Mbappé est-il le joueur le plus rapide de l'histoire du football ?
C'est difficile à dire car les mesures GPS n'existaient pas dans les années 70 ou 80. Cependant, des joueurs comme Claudio Caniggia ou Ronaldo Nazario étaient réputés pour des pointes de vitesse phénoménales. Mbappé est certainement dans le top 5 historique, mais il partage ce trône avec quelques autres monstres de puissance.
Pourquoi Mbappé semble-t-il plus rapide que les autres sur le terrain ?
Ce n'est pas seulement sa vitesse de pointe, c'est sa capacité à maintenir une haute vitesse tout en changeant de direction. La plupart des joueurs ralentissent énormément dès qu'ils doivent contourner un adversaire. Mbappé, lui, garde 90% de sa vitesse même en courbe. C'est ce qui crée ce décalage visuel si impressionnant avec les défenseurs qui semblent soudainement arrêtés.

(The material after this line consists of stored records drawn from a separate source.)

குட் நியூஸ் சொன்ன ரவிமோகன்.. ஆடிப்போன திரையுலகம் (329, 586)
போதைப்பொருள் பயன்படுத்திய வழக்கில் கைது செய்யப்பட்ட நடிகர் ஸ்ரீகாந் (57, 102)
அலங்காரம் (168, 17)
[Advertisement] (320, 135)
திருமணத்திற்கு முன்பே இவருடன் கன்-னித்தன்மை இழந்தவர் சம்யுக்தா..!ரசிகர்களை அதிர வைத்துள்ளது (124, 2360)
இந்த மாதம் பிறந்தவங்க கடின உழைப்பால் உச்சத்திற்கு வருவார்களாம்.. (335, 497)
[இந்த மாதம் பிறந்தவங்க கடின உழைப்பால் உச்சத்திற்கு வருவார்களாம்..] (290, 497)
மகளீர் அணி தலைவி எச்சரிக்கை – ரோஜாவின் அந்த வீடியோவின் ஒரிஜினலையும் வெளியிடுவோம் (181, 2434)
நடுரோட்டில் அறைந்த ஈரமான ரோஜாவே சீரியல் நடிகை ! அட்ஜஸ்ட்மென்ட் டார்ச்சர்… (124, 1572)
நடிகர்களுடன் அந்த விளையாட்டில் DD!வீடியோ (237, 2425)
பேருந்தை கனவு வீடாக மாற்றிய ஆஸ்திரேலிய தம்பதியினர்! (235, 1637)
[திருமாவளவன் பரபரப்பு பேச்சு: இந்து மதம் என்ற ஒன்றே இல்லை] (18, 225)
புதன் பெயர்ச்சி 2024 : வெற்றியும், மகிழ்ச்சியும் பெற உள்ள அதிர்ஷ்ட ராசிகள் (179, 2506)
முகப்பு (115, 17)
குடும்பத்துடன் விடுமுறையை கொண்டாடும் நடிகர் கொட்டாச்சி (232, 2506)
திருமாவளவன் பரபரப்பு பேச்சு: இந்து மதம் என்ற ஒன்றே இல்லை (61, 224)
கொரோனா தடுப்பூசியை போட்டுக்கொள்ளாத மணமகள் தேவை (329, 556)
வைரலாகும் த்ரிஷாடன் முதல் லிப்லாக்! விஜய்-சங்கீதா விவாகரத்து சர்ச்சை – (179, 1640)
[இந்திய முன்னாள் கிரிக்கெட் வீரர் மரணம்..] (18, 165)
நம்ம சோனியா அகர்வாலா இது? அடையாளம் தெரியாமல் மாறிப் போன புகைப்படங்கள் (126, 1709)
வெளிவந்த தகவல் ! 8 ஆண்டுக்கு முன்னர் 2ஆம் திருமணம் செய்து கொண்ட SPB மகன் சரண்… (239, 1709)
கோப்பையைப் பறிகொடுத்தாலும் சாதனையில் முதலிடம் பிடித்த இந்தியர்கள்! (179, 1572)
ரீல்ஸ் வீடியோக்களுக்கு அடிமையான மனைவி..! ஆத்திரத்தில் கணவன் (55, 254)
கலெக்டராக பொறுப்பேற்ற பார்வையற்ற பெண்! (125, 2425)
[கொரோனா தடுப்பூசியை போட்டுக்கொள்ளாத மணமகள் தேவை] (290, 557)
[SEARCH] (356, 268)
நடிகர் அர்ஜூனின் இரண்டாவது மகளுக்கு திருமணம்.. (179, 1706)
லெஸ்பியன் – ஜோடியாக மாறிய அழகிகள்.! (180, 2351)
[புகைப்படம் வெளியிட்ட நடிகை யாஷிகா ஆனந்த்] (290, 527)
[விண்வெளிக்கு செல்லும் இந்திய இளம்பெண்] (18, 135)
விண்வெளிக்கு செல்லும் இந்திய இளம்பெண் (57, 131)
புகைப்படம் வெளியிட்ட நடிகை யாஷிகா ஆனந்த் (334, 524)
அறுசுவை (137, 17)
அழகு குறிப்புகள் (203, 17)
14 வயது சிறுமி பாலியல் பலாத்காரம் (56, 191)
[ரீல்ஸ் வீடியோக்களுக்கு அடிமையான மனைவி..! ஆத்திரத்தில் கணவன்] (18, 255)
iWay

Verdict : Un génie du foot, pas un sprinteur olympique
Vouloir comparer Mbappé à Usain Bolt, c'est un peu comme comparer un chef étoilé à un pâtissier de génie. Les deux travaillent en cuisine, mais ils ne font pas le même métier. Mbappé est un athlète hybride, capable d'explosions de vitesse répétées dans un environnement chaotique et tactique. Bolt était une machine de précision conçue pour un effort unique de moins de dix secondes dans un couloir rectiligne. Le Français est sans doute l'un des footballeurs les plus rapides de tous les temps, et c'est déjà une performance extraordinaire en soi. Mais face à la foudre jamaïcaine, le gamin de Bondy reste un simple mortel. La prochaine fois que vous verrez Mbappé humilier un défenseur sur un sprint, admirez la performance footballistique, mais gardez en tête que sur une piste, Usain Bolt aurait déjà eu le temps de ralentir et de célébrer avant même que Kylian ne franchisse la ligne.